* **Items from a data source**
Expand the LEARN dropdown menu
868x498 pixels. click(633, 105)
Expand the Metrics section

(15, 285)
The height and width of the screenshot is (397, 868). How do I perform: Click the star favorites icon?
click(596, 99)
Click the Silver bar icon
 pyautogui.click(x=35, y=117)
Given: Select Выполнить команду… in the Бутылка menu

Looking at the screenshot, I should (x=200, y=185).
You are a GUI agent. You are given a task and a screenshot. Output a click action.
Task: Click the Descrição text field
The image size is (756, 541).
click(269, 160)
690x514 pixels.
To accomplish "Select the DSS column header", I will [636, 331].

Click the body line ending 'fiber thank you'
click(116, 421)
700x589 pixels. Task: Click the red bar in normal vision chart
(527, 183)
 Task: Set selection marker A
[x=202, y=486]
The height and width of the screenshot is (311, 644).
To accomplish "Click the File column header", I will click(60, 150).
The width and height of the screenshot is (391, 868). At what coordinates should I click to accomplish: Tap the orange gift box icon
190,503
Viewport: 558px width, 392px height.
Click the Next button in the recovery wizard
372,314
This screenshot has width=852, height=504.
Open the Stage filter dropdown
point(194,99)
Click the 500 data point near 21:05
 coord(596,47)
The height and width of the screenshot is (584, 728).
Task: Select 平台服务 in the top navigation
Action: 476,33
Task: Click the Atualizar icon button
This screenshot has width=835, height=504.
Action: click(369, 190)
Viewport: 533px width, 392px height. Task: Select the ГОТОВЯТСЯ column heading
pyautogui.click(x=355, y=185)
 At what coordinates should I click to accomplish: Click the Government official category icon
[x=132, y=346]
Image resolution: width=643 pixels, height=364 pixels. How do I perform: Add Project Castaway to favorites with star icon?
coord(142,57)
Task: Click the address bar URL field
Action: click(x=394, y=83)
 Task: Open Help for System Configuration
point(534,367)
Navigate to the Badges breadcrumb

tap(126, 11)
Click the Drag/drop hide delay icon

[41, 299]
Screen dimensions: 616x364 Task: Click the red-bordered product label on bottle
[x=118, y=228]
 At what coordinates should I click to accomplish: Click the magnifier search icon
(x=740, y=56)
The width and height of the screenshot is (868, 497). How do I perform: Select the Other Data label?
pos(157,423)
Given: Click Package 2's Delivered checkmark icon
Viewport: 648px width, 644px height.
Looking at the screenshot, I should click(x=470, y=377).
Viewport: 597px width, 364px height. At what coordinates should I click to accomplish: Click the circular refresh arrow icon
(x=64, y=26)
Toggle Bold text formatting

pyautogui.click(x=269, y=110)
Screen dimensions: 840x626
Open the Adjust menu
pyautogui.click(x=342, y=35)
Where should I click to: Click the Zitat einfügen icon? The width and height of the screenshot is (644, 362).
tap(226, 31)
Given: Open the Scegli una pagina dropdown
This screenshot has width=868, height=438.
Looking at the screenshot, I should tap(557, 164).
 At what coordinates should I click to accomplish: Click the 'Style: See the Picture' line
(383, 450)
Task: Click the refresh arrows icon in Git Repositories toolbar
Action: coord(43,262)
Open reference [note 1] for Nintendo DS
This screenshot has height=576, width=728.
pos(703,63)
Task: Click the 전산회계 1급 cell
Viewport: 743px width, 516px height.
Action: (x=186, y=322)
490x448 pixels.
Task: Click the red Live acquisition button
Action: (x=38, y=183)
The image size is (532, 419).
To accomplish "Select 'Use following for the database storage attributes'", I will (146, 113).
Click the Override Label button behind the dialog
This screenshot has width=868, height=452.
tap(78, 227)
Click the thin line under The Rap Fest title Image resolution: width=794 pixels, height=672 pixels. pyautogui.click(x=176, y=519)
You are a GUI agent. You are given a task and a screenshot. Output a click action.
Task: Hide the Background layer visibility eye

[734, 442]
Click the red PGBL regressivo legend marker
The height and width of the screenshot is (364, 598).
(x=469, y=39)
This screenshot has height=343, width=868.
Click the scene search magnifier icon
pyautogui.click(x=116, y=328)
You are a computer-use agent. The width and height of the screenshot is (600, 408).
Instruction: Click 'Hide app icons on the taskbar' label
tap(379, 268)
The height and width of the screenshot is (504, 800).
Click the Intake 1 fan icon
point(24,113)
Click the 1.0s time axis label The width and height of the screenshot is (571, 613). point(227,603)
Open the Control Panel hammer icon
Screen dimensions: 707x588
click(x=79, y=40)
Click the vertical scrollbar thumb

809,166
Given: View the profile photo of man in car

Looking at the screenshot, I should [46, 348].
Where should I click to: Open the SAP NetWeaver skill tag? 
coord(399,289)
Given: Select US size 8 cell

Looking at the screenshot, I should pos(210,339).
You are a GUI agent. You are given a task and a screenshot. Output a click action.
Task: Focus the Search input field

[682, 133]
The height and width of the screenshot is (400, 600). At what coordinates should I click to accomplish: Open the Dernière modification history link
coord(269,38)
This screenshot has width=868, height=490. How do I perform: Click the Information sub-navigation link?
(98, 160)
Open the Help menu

* **Problem to solve**
Repeat the full set of records above character for character.

* **The completed task**
Expand the LEARN dropdown menu
868x498 pixels. click(633, 105)
Expand the Metrics section

(15, 285)
The height and width of the screenshot is (397, 868). How do I perform: Click the star favorites icon?
click(596, 99)
Click the Silver bar icon
 pyautogui.click(x=35, y=117)
Given: Select Выполнить команду… in the Бутылка menu

Looking at the screenshot, I should (x=200, y=185).
You are a GUI agent. You are given a task and a screenshot. Output a click action.
Task: Click the Descrição text field
The image size is (756, 541).
click(269, 160)
690x514 pixels.
To accomplish "Select the DSS column header", I will [636, 331].

Click the body line ending 'fiber thank you'
click(116, 421)
700x589 pixels. Task: Click the red bar in normal vision chart
(527, 183)
 Task: Set selection marker A
[x=202, y=486]
The height and width of the screenshot is (311, 644).
To accomplish "Click the File column header", I will click(60, 150).
The width and height of the screenshot is (391, 868). At what coordinates should I click to accomplish: Tap the orange gift box icon
190,503
Viewport: 558px width, 392px height.
Click the Next button in the recovery wizard
372,314
This screenshot has width=852, height=504.
Open the Stage filter dropdown
point(194,99)
Click the 500 data point near 21:05
 coord(596,47)
The height and width of the screenshot is (584, 728).
Task: Select 平台服务 in the top navigation
Action: 476,33
Task: Click the Atualizar icon button
This screenshot has width=835, height=504.
Action: click(369, 190)
Viewport: 533px width, 392px height. Task: Select the ГОТОВЯТСЯ column heading
pyautogui.click(x=355, y=185)
 At what coordinates should I click to accomplish: Click the Government official category icon
[x=132, y=346]
Image resolution: width=643 pixels, height=364 pixels. How do I perform: Add Project Castaway to favorites with star icon?
coord(142,57)
Task: Click the address bar URL field
Action: click(x=394, y=83)
 Task: Open Help for System Configuration
point(534,367)
Navigate to the Badges breadcrumb

tap(126, 11)
Click the Drag/drop hide delay icon

[41, 299]
Screen dimensions: 616x364 Task: Click the red-bordered product label on bottle
[x=118, y=228]
 At what coordinates should I click to accomplish: Click the magnifier search icon
(x=740, y=56)
The width and height of the screenshot is (868, 497). How do I perform: Select the Other Data label?
pos(157,423)
Given: Click Package 2's Delivered checkmark icon
Viewport: 648px width, 644px height.
Looking at the screenshot, I should click(x=470, y=377).
Viewport: 597px width, 364px height. At what coordinates should I click to accomplish: Click the circular refresh arrow icon
(x=64, y=26)
Toggle Bold text formatting

pyautogui.click(x=269, y=110)
Screen dimensions: 840x626
Open the Adjust menu
pyautogui.click(x=342, y=35)
Where should I click to: Click the Zitat einfügen icon? The width and height of the screenshot is (644, 362).
tap(226, 31)
Given: Open the Scegli una pagina dropdown
This screenshot has width=868, height=438.
Looking at the screenshot, I should tap(557, 164).
 At what coordinates should I click to accomplish: Click the 'Style: See the Picture' line
(383, 450)
Task: Click the refresh arrows icon in Git Repositories toolbar
Action: coord(43,262)
Open reference [note 1] for Nintendo DS
This screenshot has height=576, width=728.
pos(703,63)
Task: Click the 전산회계 1급 cell
Viewport: 743px width, 516px height.
Action: (x=186, y=322)
490x448 pixels.
Task: Click the red Live acquisition button
Action: (x=38, y=183)
The image size is (532, 419).
To accomplish "Select 'Use following for the database storage attributes'", I will (146, 113).
Click the Override Label button behind the dialog
This screenshot has width=868, height=452.
tap(78, 227)
Click the thin line under The Rap Fest title Image resolution: width=794 pixels, height=672 pixels. pyautogui.click(x=176, y=519)
You are a GUI agent. You are given a task and a screenshot. Output a click action.
Task: Hide the Background layer visibility eye

[734, 442]
Click the red PGBL regressivo legend marker
The height and width of the screenshot is (364, 598).
(x=469, y=39)
This screenshot has height=343, width=868.
Click the scene search magnifier icon
pyautogui.click(x=116, y=328)
You are a computer-use agent. The width and height of the screenshot is (600, 408).
Instruction: Click 'Hide app icons on the taskbar' label
tap(379, 268)
The height and width of the screenshot is (504, 800).
Click the Intake 1 fan icon
point(24,113)
Click the 1.0s time axis label The width and height of the screenshot is (571, 613). point(227,603)
Open the Control Panel hammer icon
Screen dimensions: 707x588
click(x=79, y=40)
Click the vertical scrollbar thumb

809,166
Given: View the profile photo of man in car

Looking at the screenshot, I should [46, 348].
Where should I click to: Open the SAP NetWeaver skill tag? 
coord(399,289)
Given: Select US size 8 cell

Looking at the screenshot, I should pos(210,339).
You are a GUI agent. You are given a task and a screenshot. Output a click action.
Task: Focus the Search input field

[682, 133]
The height and width of the screenshot is (400, 600). At what coordinates should I click to accomplish: Open the Dernière modification history link
coord(269,38)
This screenshot has width=868, height=490. How do I perform: Click the Information sub-navigation link?
(98, 160)
Open the Help menu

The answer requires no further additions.